Collected data
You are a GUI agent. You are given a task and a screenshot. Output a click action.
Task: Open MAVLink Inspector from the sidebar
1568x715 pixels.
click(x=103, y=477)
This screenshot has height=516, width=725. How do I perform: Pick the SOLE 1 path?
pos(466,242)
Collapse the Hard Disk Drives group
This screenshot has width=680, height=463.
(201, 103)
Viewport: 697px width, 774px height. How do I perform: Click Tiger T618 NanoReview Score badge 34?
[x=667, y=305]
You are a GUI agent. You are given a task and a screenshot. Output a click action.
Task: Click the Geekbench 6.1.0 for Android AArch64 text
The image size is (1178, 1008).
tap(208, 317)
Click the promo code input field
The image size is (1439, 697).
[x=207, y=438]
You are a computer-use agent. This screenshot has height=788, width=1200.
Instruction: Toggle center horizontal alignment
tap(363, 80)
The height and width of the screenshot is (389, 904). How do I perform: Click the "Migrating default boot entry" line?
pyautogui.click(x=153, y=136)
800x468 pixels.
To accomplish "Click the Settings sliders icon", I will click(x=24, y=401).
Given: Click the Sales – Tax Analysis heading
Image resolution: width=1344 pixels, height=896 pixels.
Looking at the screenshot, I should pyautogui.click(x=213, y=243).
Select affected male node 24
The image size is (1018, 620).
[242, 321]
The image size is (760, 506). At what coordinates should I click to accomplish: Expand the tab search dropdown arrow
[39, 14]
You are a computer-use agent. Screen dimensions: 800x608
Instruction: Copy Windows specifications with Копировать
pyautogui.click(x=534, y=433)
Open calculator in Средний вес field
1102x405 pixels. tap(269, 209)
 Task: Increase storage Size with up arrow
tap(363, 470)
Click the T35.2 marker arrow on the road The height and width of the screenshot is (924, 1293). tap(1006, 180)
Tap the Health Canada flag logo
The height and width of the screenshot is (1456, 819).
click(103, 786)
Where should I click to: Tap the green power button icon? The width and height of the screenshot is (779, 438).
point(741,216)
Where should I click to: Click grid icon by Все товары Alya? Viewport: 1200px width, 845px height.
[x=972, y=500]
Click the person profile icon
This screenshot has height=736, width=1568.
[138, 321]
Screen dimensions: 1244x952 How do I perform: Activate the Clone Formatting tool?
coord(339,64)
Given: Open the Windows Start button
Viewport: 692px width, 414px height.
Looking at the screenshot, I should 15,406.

YOUR ASSIGNMENT – Your task is to retype the data exactly, with no line missing.

RESPONSE AREA –
You are a GUI agent. You are given a task and a screenshot. Output a click action.
Task: Open MAVLink Inspector from the sidebar
1568x715 pixels.
click(x=103, y=477)
This screenshot has height=516, width=725. How do I perform: Pick the SOLE 1 path?
pos(466,242)
Collapse the Hard Disk Drives group
This screenshot has width=680, height=463.
(201, 103)
Viewport: 697px width, 774px height. How do I perform: Click Tiger T618 NanoReview Score badge 34?
[x=667, y=305]
You are a GUI agent. You are given a task and a screenshot. Output a click action.
Task: Click the Geekbench 6.1.0 for Android AArch64 text
The image size is (1178, 1008).
tap(208, 317)
Click the promo code input field
The image size is (1439, 697).
[x=207, y=438]
You are a computer-use agent. This screenshot has height=788, width=1200.
Instruction: Toggle center horizontal alignment
tap(363, 80)
The height and width of the screenshot is (389, 904). How do I perform: Click the "Migrating default boot entry" line?
pyautogui.click(x=153, y=136)
800x468 pixels.
To accomplish "Click the Settings sliders icon", I will click(x=24, y=401).
Given: Click the Sales – Tax Analysis heading
Image resolution: width=1344 pixels, height=896 pixels.
Looking at the screenshot, I should pyautogui.click(x=213, y=243).
Select affected male node 24
The image size is (1018, 620).
[242, 321]
The image size is (760, 506). At what coordinates should I click to accomplish: Expand the tab search dropdown arrow
[39, 14]
You are a computer-use agent. Screen dimensions: 800x608
Instruction: Copy Windows specifications with Копировать
pyautogui.click(x=534, y=433)
Open calculator in Средний вес field
1102x405 pixels. tap(269, 209)
 Task: Increase storage Size with up arrow
tap(363, 470)
Click the T35.2 marker arrow on the road The height and width of the screenshot is (924, 1293). tap(1006, 180)
Tap the Health Canada flag logo
The height and width of the screenshot is (1456, 819).
click(103, 786)
Where should I click to: Tap the green power button icon? The width and height of the screenshot is (779, 438).
point(741,216)
Where should I click to: Click grid icon by Все товары Alya? Viewport: 1200px width, 845px height.
[x=972, y=500]
Click the person profile icon
This screenshot has height=736, width=1568.
[138, 321]
Screen dimensions: 1244x952 How do I perform: Activate the Clone Formatting tool?
coord(339,64)
Given: Open the Windows Start button
Viewport: 692px width, 414px height.
Looking at the screenshot, I should 15,406.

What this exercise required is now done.